We should learn from the Chief Inspector and recognise that academisation does not necessarily raise standards. All types of school can both pass and fail Ofsted. He is supported by the select committee who say it is far too early to consider the academy programme as being responsible for raising standards.If your child is in a good school academy status is not the key variable. The way it is led and managed is more significant.
In 1903 a programme of passive resistance grew among the non conformists who then had their own schools. It was supported by the emerging Labour Party.
The passive resistors objected to the new education rate. They refused to pay for their children to be educated in a religious code in which they did not believe.Many Methodists were jailed for non payment. In September 1903 over one hundred thousand people gathered on Woodhouse Moor to object. Here the people were addressed with the same motion from five separate platforms and a bugle sounded when the motion was passed with an overwhelming majority. A march then descended on Leeds with banners, bands and representatives from schools across the county to protest against this act. Liberal Lloyd George promised to speak but did not turn up. This was the largest ever political demonstration in our city.
It reflected a concern for education and a recognition that education was central to a successful life. Here was the hope that many people would not have to face becoming factory slaves.
The attendance demonstrated that for Yorkshire people education must be free, universal and promote social justice through being fair. It should cater for all beliefs. Here education for children was a fundamental right . This was education owned by Leeds people, organised and administered by Leeds people in the interests of all Leeds people and subject to a free and fair democratic process for which so many had struggled in Victorian times. Fundamentally it belonged to the people. They had control though the ballot box and a right to say what happened for their children.
Today another Eton educated Tory threatens to privatise all our schools which have chosen not to be academies. All our schools be they outstanding or good are now to be academies.
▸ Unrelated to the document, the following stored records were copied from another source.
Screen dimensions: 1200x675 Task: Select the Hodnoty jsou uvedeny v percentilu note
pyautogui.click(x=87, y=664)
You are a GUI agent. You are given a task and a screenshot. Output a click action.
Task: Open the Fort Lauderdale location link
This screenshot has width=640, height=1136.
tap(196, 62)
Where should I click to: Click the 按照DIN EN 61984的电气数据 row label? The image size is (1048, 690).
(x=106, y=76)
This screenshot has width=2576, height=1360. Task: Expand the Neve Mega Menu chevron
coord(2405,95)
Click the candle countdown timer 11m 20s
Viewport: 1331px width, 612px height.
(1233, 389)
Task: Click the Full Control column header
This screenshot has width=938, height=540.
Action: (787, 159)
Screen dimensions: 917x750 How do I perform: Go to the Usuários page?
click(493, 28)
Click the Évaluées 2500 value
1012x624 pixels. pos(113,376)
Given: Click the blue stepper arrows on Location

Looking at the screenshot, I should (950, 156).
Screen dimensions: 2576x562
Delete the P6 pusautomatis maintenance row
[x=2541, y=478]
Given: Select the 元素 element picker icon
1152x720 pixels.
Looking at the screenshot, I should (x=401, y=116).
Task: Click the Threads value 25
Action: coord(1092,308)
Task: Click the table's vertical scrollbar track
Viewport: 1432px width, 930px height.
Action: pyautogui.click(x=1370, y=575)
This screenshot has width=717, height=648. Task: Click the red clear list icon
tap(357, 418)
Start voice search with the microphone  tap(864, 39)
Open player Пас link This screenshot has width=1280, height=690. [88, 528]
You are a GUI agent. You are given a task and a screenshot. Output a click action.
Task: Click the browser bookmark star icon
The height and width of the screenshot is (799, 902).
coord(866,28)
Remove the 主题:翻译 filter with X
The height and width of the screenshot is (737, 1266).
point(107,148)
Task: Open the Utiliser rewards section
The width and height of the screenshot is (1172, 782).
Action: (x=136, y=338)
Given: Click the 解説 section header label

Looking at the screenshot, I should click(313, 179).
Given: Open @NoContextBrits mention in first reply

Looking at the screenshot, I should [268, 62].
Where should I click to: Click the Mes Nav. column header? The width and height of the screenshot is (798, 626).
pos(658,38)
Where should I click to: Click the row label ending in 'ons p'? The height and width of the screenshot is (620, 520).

Leeds families are now threatened by a unique period of turmoil as control passes from our elected council to the private businesses known as multi academy trusts. Here our mainly outstanding and good schools will be closed and later reopened as academies. This will happen simply because the Government seems to think it’s a good idea. Parents are to be excluded in favour of experts. Corporate governance will be weakened, local accountability will disappear and the democratic rights of Leeds people to have a say in the education of their children will be abolished. We should take courage here to object like those passive resistors in 1903.
We are being duped as schooling is simply handed over to the private sector on the off chance that this will benefit our children? All our education assets will be stripped and given away to the private sector. No compensation will be paid to a city that needs the money to look after its elderly. This is a potential large scale experiment with our children’s future which is not happening anywhere else on the planet. Even the academies do not want this as the Harris chain have made clear.They are concerned with real problems like the complete failure to staff the schools.
Before our children have to queue to pay the equivalent of the daily Victorian penny when the money runs out as it has in our NHS. Before some US multinational inherits our educational real estate and assets and strips them to a bank in Panama. Before we are confused and bombarded through endless cold calling for dodgy deals concerning our children’s futures we need to save state education from the privateers who put personal profit before our children’s needs. We must keep our local authority to develop a response to under achievement in all schools and raise standards for all.We know this works and unlike academisation we have the evidence to prove it.
Andy Bowles
Former Principal Lecturer and education scheme leader at Leeds Metropolitan University.